§ WRITTEN EXERCISE
Rewrite the material below, substituting "Command" for each occurrence of "Instruction" and leaving all other text unchanged.
[BEGIN]
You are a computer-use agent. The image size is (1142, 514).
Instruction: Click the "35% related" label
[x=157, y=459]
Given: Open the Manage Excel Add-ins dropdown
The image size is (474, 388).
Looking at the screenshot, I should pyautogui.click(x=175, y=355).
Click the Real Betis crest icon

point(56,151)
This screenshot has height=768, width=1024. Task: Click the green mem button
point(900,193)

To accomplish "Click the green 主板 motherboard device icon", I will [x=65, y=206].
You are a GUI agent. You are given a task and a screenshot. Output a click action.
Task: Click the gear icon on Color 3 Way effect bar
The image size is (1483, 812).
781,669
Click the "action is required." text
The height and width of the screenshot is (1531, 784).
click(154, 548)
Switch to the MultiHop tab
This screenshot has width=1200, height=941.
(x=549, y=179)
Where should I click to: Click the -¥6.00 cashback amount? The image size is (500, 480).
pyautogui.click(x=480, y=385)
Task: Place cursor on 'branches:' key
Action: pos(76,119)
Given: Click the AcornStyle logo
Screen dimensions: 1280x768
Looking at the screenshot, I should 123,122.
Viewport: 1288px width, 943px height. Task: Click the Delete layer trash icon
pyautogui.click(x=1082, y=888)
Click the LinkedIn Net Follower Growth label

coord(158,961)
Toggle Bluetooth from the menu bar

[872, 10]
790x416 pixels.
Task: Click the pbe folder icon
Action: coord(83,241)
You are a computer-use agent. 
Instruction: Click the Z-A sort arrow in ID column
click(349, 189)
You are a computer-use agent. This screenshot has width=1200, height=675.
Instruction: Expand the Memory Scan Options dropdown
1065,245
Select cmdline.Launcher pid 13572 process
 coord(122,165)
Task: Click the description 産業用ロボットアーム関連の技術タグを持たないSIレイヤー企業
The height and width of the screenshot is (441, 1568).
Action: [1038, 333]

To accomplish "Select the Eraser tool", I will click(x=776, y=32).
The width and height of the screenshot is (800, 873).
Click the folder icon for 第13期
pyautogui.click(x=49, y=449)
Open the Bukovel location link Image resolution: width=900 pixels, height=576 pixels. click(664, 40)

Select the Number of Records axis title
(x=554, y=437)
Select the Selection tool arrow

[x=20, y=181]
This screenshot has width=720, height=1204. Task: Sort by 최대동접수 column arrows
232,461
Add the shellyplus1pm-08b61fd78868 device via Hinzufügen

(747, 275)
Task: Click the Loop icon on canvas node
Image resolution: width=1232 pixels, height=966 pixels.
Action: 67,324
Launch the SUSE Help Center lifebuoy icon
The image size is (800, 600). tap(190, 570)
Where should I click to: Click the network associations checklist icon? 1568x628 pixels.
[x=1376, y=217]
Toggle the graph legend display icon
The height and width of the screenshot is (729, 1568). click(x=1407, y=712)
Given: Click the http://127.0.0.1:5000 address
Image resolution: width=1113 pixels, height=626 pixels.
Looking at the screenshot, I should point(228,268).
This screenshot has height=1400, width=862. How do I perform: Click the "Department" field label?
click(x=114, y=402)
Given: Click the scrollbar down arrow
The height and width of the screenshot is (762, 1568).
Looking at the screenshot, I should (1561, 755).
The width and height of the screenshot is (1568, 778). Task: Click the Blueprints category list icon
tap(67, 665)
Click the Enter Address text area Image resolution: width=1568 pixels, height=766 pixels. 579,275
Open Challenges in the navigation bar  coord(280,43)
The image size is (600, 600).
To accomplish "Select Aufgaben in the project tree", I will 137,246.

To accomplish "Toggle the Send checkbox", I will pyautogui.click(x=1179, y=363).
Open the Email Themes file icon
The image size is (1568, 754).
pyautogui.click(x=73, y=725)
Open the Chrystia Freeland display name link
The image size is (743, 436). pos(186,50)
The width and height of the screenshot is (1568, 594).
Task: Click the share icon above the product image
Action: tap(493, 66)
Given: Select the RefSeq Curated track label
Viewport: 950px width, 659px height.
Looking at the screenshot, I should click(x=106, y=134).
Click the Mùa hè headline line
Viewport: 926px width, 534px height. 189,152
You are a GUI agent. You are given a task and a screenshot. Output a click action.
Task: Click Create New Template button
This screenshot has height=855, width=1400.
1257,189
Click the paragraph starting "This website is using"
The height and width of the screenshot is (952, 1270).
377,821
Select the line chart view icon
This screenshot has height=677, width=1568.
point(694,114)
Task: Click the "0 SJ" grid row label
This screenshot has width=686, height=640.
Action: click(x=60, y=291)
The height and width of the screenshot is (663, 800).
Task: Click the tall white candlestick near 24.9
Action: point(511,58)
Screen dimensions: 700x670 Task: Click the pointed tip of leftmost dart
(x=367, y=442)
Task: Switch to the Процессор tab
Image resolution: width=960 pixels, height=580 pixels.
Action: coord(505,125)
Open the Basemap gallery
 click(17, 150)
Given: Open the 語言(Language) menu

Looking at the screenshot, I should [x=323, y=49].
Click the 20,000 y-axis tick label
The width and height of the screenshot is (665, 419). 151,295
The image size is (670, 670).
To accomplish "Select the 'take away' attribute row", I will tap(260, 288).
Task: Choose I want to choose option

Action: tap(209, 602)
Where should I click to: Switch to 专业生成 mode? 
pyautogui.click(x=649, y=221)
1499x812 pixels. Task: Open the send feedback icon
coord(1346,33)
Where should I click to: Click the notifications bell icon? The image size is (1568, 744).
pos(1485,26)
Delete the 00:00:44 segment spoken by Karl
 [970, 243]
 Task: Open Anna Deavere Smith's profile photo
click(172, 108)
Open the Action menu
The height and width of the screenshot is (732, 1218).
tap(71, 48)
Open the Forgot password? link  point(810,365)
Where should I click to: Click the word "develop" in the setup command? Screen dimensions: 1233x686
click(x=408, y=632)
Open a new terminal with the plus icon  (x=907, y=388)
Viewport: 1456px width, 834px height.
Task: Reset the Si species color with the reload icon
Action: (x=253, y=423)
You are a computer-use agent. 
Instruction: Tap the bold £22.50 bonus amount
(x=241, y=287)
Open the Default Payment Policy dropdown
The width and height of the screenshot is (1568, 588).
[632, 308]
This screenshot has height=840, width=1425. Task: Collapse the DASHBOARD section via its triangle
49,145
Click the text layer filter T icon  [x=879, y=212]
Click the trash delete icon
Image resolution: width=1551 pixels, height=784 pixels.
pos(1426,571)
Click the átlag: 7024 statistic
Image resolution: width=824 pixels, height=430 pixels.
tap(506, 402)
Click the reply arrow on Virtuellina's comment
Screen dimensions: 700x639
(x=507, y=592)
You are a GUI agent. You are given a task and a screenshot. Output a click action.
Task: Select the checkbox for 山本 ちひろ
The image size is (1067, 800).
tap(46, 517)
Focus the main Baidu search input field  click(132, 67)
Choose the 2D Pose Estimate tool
[END]
§ FULL SOLUTION
You are a computer-use agent. The image size is (1142, 514).
Command: Click the "35% related" label
[x=157, y=459]
Given: Open the Manage Excel Add-ins dropdown
The image size is (474, 388).
Looking at the screenshot, I should pyautogui.click(x=175, y=355).
Click the Real Betis crest icon

point(56,151)
This screenshot has height=768, width=1024. Task: Click the green mem button
point(900,193)

To accomplish "Click the green 主板 motherboard device icon", I will [x=65, y=206].
You are a GUI agent. You are given a task and a screenshot. Output a click action.
Task: Click the gear icon on Color 3 Way effect bar
The image size is (1483, 812).
781,669
Click the "action is required." text
The height and width of the screenshot is (1531, 784).
click(154, 548)
Switch to the MultiHop tab
This screenshot has width=1200, height=941.
(x=549, y=179)
Where should I click to: Click the -¥6.00 cashback amount? The image size is (500, 480).
pyautogui.click(x=480, y=385)
Task: Place cursor on 'branches:' key
Action: pos(76,119)
Given: Click the AcornStyle logo
Screen dimensions: 1280x768
Looking at the screenshot, I should 123,122.
Viewport: 1288px width, 943px height. Task: Click the Delete layer trash icon
pyautogui.click(x=1082, y=888)
Click the LinkedIn Net Follower Growth label

coord(158,961)
Toggle Bluetooth from the menu bar

[872, 10]
790x416 pixels.
Task: Click the pbe folder icon
Action: coord(83,241)
You are a computer-use agent. 
Command: Click the Z-A sort arrow in ID column
click(349, 189)
You are a computer-use agent. This screenshot has width=1200, height=675.
Command: Expand the Memory Scan Options dropdown
1065,245
Select cmdline.Launcher pid 13572 process
 coord(122,165)
Task: Click the description 産業用ロボットアーム関連の技術タグを持たないSIレイヤー企業
The height and width of the screenshot is (441, 1568).
Action: [1038, 333]

To accomplish "Select the Eraser tool", I will click(x=776, y=32).
The width and height of the screenshot is (800, 873).
Click the folder icon for 第13期
pyautogui.click(x=49, y=449)
Open the Bukovel location link Image resolution: width=900 pixels, height=576 pixels. click(664, 40)

Select the Number of Records axis title
(x=554, y=437)
Select the Selection tool arrow

[x=20, y=181]
This screenshot has width=720, height=1204. Task: Sort by 최대동접수 column arrows
232,461
Add the shellyplus1pm-08b61fd78868 device via Hinzufügen

(747, 275)
Task: Click the Loop icon on canvas node
Image resolution: width=1232 pixels, height=966 pixels.
Action: 67,324
Launch the SUSE Help Center lifebuoy icon
The image size is (800, 600). tap(190, 570)
Where should I click to: Click the network associations checklist icon? 1568x628 pixels.
[x=1376, y=217]
Toggle the graph legend display icon
The height and width of the screenshot is (729, 1568). click(x=1407, y=712)
Given: Click the http://127.0.0.1:5000 address
Image resolution: width=1113 pixels, height=626 pixels.
Looking at the screenshot, I should point(228,268).
This screenshot has height=1400, width=862. How do I perform: Click the "Department" field label?
click(x=114, y=402)
Given: Click the scrollbar down arrow
The height and width of the screenshot is (762, 1568).
Looking at the screenshot, I should (1561, 755).
The width and height of the screenshot is (1568, 778). Task: Click the Blueprints category list icon
tap(67, 665)
Click the Enter Address text area Image resolution: width=1568 pixels, height=766 pixels. 579,275
Open Challenges in the navigation bar  coord(280,43)
The image size is (600, 600).
To accomplish "Select Aufgaben in the project tree", I will 137,246.

To accomplish "Toggle the Send checkbox", I will pyautogui.click(x=1179, y=363).
Open the Email Themes file icon
The image size is (1568, 754).
pyautogui.click(x=73, y=725)
Open the Chrystia Freeland display name link
The image size is (743, 436). pos(186,50)
The width and height of the screenshot is (1568, 594).
Task: Click the share icon above the product image
Action: tap(493, 66)
Given: Select the RefSeq Curated track label
Viewport: 950px width, 659px height.
Looking at the screenshot, I should click(x=106, y=134).
Click the Mùa hè headline line
Viewport: 926px width, 534px height. 189,152
You are a GUI agent. You are given a task and a screenshot. Output a click action.
Task: Click Create New Template button
This screenshot has height=855, width=1400.
1257,189
Click the paragraph starting "This website is using"
The height and width of the screenshot is (952, 1270).
377,821
Select the line chart view icon
This screenshot has height=677, width=1568.
point(694,114)
Task: Click the "0 SJ" grid row label
This screenshot has width=686, height=640.
Action: click(x=60, y=291)
The height and width of the screenshot is (663, 800).
Task: Click the tall white candlestick near 24.9
Action: point(511,58)
Screen dimensions: 700x670 Task: Click the pointed tip of leftmost dart
(x=367, y=442)
Task: Switch to the Процессор tab
Image resolution: width=960 pixels, height=580 pixels.
Action: coord(505,125)
Open the Basemap gallery
 click(17, 150)
Given: Open the 語言(Language) menu

Looking at the screenshot, I should [x=323, y=49].
Click the 20,000 y-axis tick label
The width and height of the screenshot is (665, 419). 151,295
The image size is (670, 670).
To accomplish "Select the 'take away' attribute row", I will tap(260, 288).
Task: Choose I want to choose option

Action: tap(209, 602)
Where should I click to: Switch to 专业生成 mode? 
pyautogui.click(x=649, y=221)
1499x812 pixels. Task: Open the send feedback icon
coord(1346,33)
Where should I click to: Click the notifications bell icon? The image size is (1568, 744).
pos(1485,26)
Delete the 00:00:44 segment spoken by Karl
 [970, 243]
 Task: Open Anna Deavere Smith's profile photo
click(172, 108)
Open the Action menu
The height and width of the screenshot is (732, 1218).
tap(71, 48)
Open the Forgot password? link  point(810,365)
Where should I click to: Click the word "develop" in the setup command? Screen dimensions: 1233x686
click(x=408, y=632)
Open a new terminal with the plus icon  (x=907, y=388)
Viewport: 1456px width, 834px height.
Task: Reset the Si species color with the reload icon
Action: (x=253, y=423)
You are a computer-use agent. 
Command: Tap the bold £22.50 bonus amount
(x=241, y=287)
Open the Default Payment Policy dropdown
The width and height of the screenshot is (1568, 588).
[632, 308]
This screenshot has height=840, width=1425. Task: Collapse the DASHBOARD section via its triangle
49,145
Click the text layer filter T icon  [x=879, y=212]
Click the trash delete icon
Image resolution: width=1551 pixels, height=784 pixels.
pos(1426,571)
Click the átlag: 7024 statistic
Image resolution: width=824 pixels, height=430 pixels.
tap(506, 402)
Click the reply arrow on Virtuellina's comment
Screen dimensions: 700x639
(x=507, y=592)
You are a GUI agent. You are given a task and a screenshot. Output a click action.
Task: Select the checkbox for 山本 ちひろ
The image size is (1067, 800).
tap(46, 517)
Focus the main Baidu search input field  click(132, 67)
Choose the 2D Pose Estimate tool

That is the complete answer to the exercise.